Aware Inc. offers the Aware REM Server to collect radiation exposure data based on the IHE’s REM profile to generate customized dosage estimation reports and upload data to the DIR.
Selecting a Dose Management Solution
When searching for a dose-monitoring solution, providers should make sure it integrates with other hospital IT systems for smooth operation into the daily routine. To ensure intraoperability, key selection criteria should include industry-standard HL7 connections and IHE profile compliance. It also should offer the ability to make changes in other IT systems to create a uniform dataset across the hospital. Data collection should also be automated.
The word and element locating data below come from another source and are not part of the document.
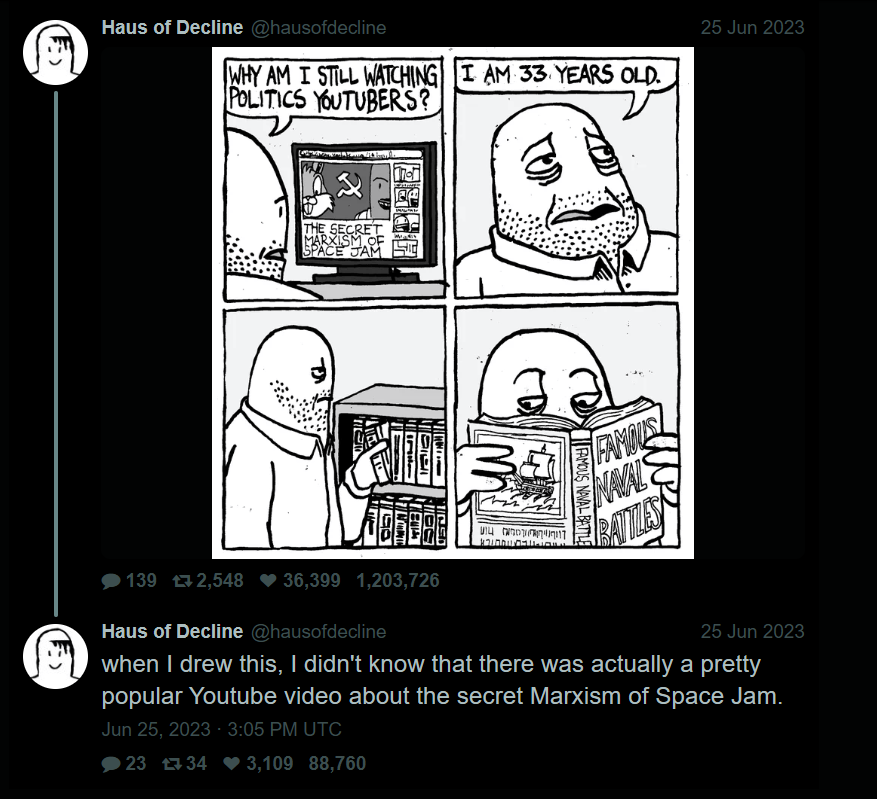Open the @hausofdecline handle on second tweet
This screenshot has height=799, width=877.
[x=318, y=631]
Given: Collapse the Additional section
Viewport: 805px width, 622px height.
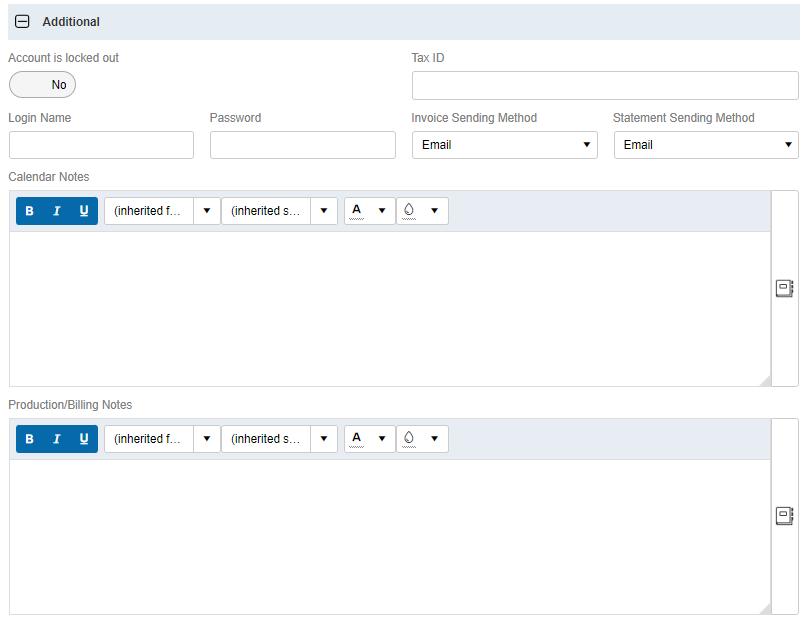Looking at the screenshot, I should click(22, 21).
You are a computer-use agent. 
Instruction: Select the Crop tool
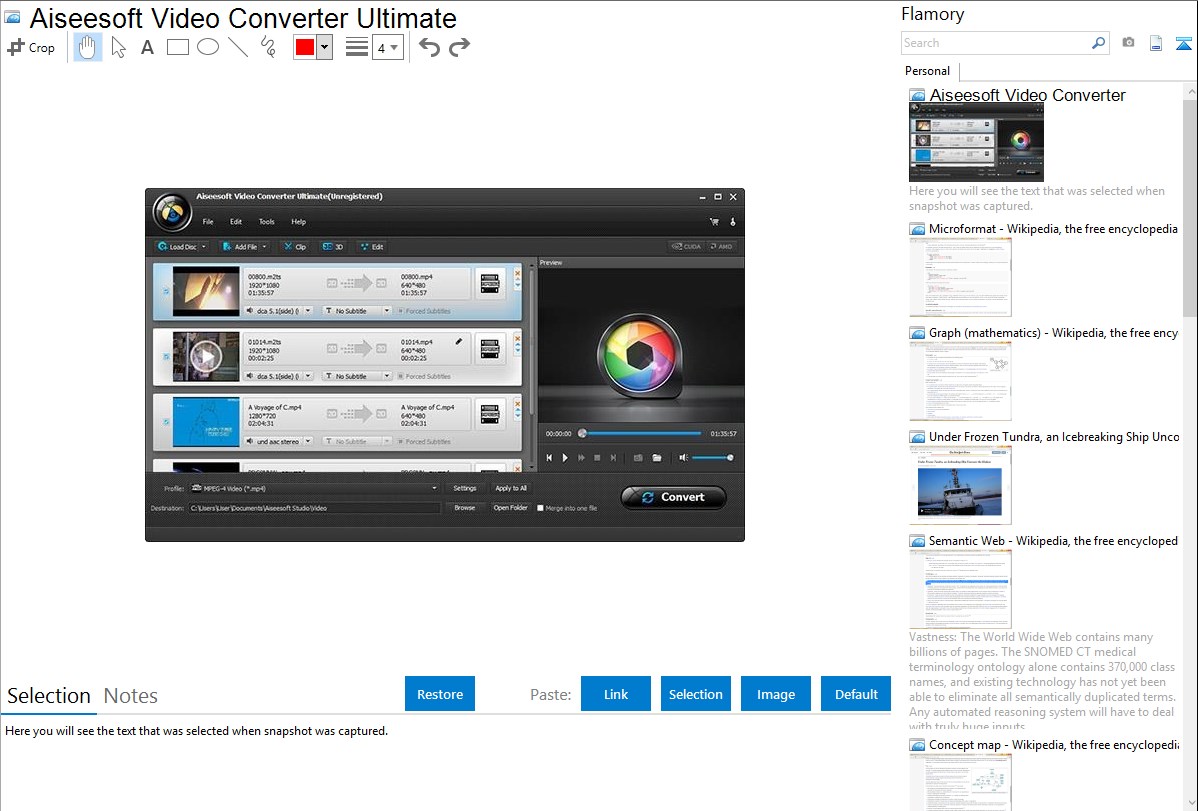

Information provided should allow for comparison of dose levels among different equipment to help guide new purchase decisions, maintenance and utilization of low-dose equipment. Comparisons should also allow analysis of dose levels given by specific staff and departments. The system should allow dose alert thresholds to help identify potential problem areas. Systems also should allow diagnostic reference levels (DRLs) to identify unusually high radiation doses for imaging procedures.